An Interactive Participatory Performance
Commissioned Artwork, Onassis Public Benefit Foundation, Heraklion (GR)
Custom-built multitouch tabletop, software development, media design
2012
Custom-built multitouch tabletop, software development, media design
2012
The Politics of Media Governance is an interactive media installation that interrogates how systems of control, participation, and agency manifest within hybrid environments. Commissioned in 2012 by the Onassis Public Benefit Foundation, the work invites users into a dynamic, real-time performance where the abstract and tangible intertwine — physically, digitally, and politically.
At its core lies a custom-built multitouch tabletop, engineered using back-screen projection and infrared tracking technology. The interface is augmented with physical objects embedded with fiducial markers — each symbolically coded to represent various facets of contemporary governance: censorship, transparency, freedom, surveillance, and authority. These tangible markers are not merely triggers, but provocations; they anchor a gestural vocabulary that transforms the audience into co-authors of a continuously evolving social landscape.
Each action on the tabletop triggers immediate visual and sonic feedback. As users move the objects, the system translates their gestures into evolving audiovisual responses. These interactions simulate how governance operates — reactive, unpredictable, and shaped by collective input. The installation rejects the idea of media as passive. It presents it as a system of influence, where control, surveillance, and freedom are constantly negotiated through interaction. It is not a solitary experience. The tabletop becomes a shared interface, where one user’s decision alters the environment for others. This reveals how individual agency operates within a larger, interdependent system, highlighting the social and political stakes of participation.

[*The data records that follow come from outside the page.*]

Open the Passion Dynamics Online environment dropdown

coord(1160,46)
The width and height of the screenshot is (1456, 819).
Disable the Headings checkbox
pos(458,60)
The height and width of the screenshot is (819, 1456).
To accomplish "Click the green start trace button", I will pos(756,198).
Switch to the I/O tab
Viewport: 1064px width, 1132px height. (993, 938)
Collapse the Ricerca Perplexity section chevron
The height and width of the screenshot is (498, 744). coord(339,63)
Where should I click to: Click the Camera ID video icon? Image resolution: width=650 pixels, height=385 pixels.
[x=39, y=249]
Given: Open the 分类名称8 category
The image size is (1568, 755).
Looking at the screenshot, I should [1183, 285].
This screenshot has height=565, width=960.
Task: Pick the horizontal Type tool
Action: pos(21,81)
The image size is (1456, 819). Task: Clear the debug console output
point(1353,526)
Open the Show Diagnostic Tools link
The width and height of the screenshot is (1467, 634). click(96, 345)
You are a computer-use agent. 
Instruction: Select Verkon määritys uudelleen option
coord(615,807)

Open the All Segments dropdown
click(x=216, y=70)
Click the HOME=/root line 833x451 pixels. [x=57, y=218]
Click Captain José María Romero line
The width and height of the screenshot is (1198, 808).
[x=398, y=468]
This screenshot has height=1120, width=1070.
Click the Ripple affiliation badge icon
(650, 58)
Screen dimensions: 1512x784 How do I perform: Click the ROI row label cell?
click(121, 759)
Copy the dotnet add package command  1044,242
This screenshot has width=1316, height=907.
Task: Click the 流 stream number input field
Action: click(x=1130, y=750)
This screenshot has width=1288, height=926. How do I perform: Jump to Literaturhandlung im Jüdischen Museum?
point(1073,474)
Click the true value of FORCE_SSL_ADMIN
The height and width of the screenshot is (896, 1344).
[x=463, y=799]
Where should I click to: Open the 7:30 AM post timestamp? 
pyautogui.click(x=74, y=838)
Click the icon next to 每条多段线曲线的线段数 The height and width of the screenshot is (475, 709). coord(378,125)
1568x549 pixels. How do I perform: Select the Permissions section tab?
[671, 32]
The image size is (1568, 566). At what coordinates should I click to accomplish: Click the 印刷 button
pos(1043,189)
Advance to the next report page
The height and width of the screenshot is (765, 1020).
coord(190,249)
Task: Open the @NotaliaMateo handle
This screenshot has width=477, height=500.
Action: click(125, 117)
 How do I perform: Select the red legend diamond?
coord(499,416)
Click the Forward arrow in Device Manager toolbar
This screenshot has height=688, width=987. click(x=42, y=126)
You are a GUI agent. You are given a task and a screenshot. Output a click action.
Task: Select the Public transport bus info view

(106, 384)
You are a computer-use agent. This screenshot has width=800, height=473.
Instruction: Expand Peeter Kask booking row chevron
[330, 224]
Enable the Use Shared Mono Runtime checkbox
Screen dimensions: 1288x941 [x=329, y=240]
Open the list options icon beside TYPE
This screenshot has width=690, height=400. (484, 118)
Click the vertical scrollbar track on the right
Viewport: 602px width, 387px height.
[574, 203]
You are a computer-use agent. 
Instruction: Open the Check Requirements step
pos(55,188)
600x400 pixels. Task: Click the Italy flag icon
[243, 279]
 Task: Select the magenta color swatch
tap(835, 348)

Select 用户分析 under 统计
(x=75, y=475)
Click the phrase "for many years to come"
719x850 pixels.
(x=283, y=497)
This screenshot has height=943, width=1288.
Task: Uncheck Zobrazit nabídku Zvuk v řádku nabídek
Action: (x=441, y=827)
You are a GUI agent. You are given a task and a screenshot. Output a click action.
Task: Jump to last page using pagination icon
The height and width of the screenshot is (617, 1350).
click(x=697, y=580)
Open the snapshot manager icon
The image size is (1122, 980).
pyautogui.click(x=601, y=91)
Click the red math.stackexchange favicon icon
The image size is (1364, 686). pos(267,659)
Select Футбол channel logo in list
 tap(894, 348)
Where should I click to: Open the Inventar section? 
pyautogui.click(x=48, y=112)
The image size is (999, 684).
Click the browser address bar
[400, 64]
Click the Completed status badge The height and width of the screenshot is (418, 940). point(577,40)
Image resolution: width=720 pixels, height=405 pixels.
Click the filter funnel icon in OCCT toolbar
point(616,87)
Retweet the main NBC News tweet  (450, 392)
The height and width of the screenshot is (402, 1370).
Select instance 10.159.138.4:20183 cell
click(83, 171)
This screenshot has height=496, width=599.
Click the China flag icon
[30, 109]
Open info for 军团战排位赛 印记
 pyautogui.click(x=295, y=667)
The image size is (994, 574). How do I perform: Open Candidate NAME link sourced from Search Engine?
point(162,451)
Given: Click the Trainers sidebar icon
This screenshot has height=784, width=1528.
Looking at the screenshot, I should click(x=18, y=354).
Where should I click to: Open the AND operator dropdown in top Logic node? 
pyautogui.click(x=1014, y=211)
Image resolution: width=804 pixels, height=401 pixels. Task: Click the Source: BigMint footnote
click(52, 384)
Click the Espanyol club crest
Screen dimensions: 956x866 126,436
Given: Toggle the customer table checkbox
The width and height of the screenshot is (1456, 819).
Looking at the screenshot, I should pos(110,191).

The Politics of Media Governance ultimately functions as both a critique and a proposition. It critiques systems that govern how we see, hear, and act in the mediated world, while proposing an alternative—an arena where meaning emerges through open-ended interaction, symbolic play, and collaborative negotiation. By embedding these dynamics in an artistically constructed ecosystem, the work offers a space to rethink participation, not just in art, but in the broader architectures of society.